» Excerpt:
begin
What is more, public opinion polls show convincing support for joining the EU. In most WB6 countries, public support is estimated to be around 80% or higher (Center for Insights in Survey Research, 2020; EFB, 2020). Even in Serbia, which generally demonstrates lower support in opinion polls (around 50%), a theoretical vote on EU accession would win consistently from 2009 onwards, with an average margin of about 20 percentage points (Serbian Ministry of European Integration, 2019).

Before a country can join the EU, it must meet the Copenhagen Criteria, a list of political conditionalities agreed upon at a 1993 European Council (“the Council”) summit. First, candidate countries must harmonise their legal framework with the acquis communautaire (“acquis”), the collection of existing EU laws and policies. Second, they must meet the Union’s democratic standards (European Commission, 2017).

The WB6 are making little to no progress on either criterion. First, the adoption of the acquis is progressing slowly. The two Western Balkan countries currently in open negotiations, Serbia and Montenegro, have closed only 2 out of 34 and 3 out of 33 chapters, respectively (European Commission, 2021c, 2021d). Second, the WB6 have shown considerable democratic backsliding. In the whole region, media has been increasingly put under state control, corruption is widespread and structures of clientelism persist or are exacerbated (Kmezić, 2020; Centre for Media Pluralism and Freedom, 2022). Whilst Serbia and Montenegro were previously classified as “free” by Freedom House, since 2019 all the WB6 are classified as
“partly free”, a form of government between autocracy and democracy (see Figure 1). Moreover, since the first WB6 country North Macedonia officially applied for EU membership in 2004, the democratic indicators of all the WB6 countries except for Kosovo have either stagnated or deteriorated (see Figure 2).

Figure 1: The change in average Freedom House indicators (Political Rights and Civil Liberties) for the WB6 from 2004 until 2022, compared to scores in 2004. A negative score indicates democratic improvement. Kosovo is the only country that improved its democracy score in the long run. Note: Serbia and Montenegro were one country until 2006 and first data from Kosovo is from 2010.
end
» Material:
begin
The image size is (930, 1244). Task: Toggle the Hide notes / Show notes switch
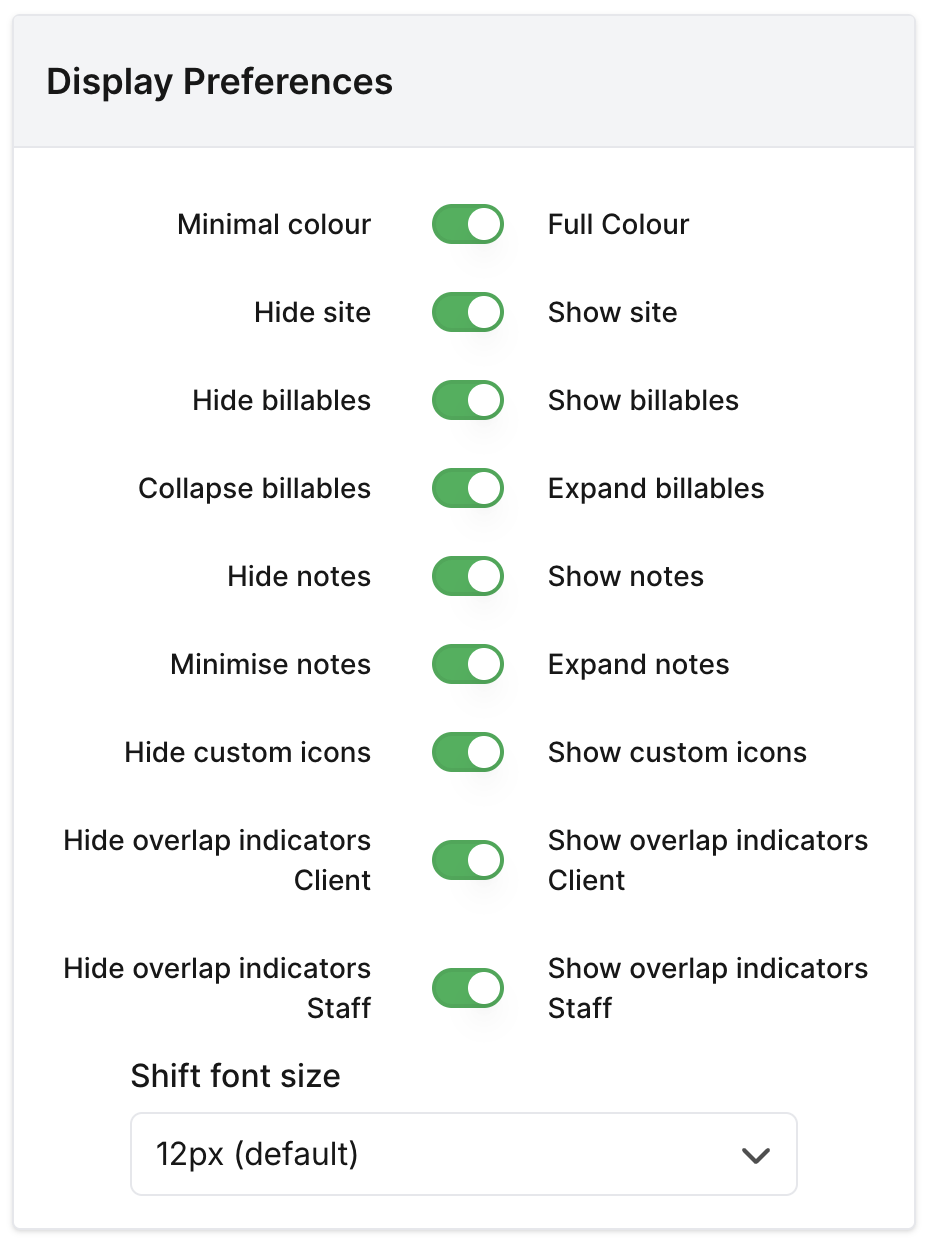coord(467,577)
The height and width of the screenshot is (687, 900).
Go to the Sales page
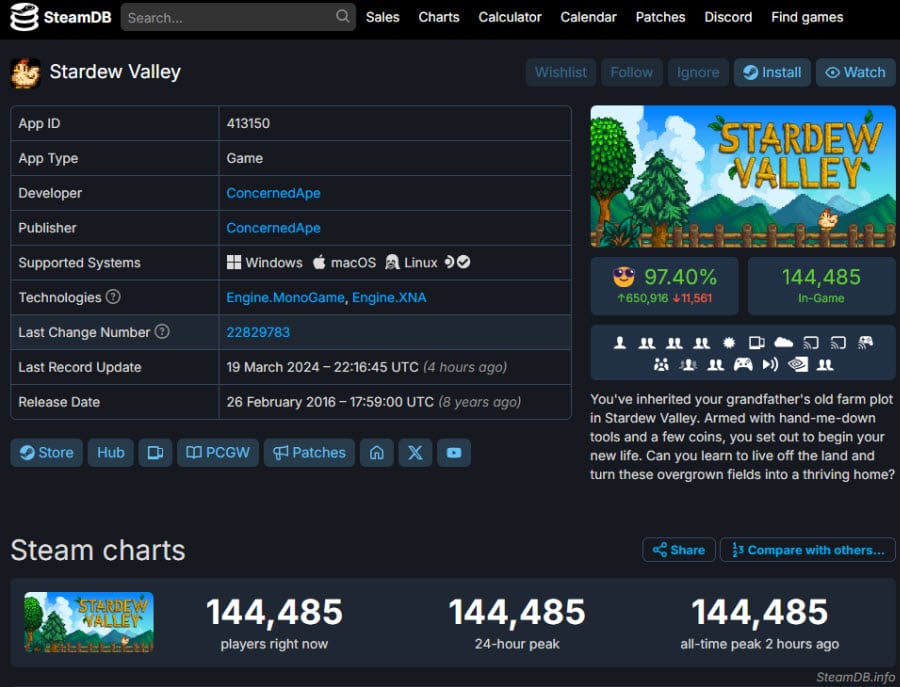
end
In the excerpt on Western Balkan EU accession, how many negotiating chapters has Montenegro closed? Answer using only the excerpt on Western Balkan EU accession, not the material.

» Expected answer: 3 out of 33.